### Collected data
*** Begin section ***
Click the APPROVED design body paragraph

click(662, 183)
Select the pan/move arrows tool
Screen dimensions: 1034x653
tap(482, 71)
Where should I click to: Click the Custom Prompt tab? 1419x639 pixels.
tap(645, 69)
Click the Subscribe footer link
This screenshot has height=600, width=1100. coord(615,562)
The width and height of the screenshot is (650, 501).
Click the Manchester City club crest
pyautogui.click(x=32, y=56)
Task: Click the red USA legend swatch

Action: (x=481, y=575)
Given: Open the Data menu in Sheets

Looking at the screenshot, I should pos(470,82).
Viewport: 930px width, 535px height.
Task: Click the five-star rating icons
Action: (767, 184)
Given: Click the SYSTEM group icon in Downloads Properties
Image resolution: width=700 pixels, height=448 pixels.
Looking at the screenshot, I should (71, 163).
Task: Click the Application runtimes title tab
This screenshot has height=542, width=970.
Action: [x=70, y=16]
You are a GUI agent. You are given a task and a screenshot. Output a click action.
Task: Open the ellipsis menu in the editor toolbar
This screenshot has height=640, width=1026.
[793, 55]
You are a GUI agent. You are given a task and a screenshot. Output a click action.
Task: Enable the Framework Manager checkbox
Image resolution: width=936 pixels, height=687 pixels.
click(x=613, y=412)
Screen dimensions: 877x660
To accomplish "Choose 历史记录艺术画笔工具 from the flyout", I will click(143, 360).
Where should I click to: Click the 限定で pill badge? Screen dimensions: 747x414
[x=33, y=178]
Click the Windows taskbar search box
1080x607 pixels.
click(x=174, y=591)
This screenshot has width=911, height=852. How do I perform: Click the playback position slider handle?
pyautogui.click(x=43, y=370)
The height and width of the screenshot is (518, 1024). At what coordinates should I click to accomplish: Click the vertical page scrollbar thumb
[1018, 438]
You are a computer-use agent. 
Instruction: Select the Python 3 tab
*** End section ***
### Assigned task
Set down all of the data above, word for word.

### Written answer
Click the APPROVED design body paragraph

click(662, 183)
Select the pan/move arrows tool
Screen dimensions: 1034x653
tap(482, 71)
Where should I click to: Click the Custom Prompt tab? 1419x639 pixels.
tap(645, 69)
Click the Subscribe footer link
This screenshot has height=600, width=1100. coord(615,562)
The width and height of the screenshot is (650, 501).
Click the Manchester City club crest
pyautogui.click(x=32, y=56)
Task: Click the red USA legend swatch

Action: (x=481, y=575)
Given: Open the Data menu in Sheets

Looking at the screenshot, I should pos(470,82).
Viewport: 930px width, 535px height.
Task: Click the five-star rating icons
Action: (767, 184)
Given: Click the SYSTEM group icon in Downloads Properties
Image resolution: width=700 pixels, height=448 pixels.
Looking at the screenshot, I should (71, 163).
Task: Click the Application runtimes title tab
This screenshot has height=542, width=970.
Action: [x=70, y=16]
You are a GUI agent. You are given a task and a screenshot. Output a click action.
Task: Open the ellipsis menu in the editor toolbar
This screenshot has height=640, width=1026.
[793, 55]
You are a GUI agent. You are given a task and a screenshot. Output a click action.
Task: Enable the Framework Manager checkbox
Image resolution: width=936 pixels, height=687 pixels.
click(x=613, y=412)
Screen dimensions: 877x660
To accomplish "Choose 历史记录艺术画笔工具 from the flyout", I will click(143, 360).
Where should I click to: Click the 限定で pill badge? Screen dimensions: 747x414
[x=33, y=178]
Click the Windows taskbar search box
1080x607 pixels.
click(x=174, y=591)
This screenshot has width=911, height=852. How do I perform: Click the playback position slider handle?
pyautogui.click(x=43, y=370)
The height and width of the screenshot is (518, 1024). At what coordinates should I click to accomplish: Click the vertical page scrollbar thumb
[1018, 438]
You are a computer-use agent. 
Instruction: Select the Python 3 tab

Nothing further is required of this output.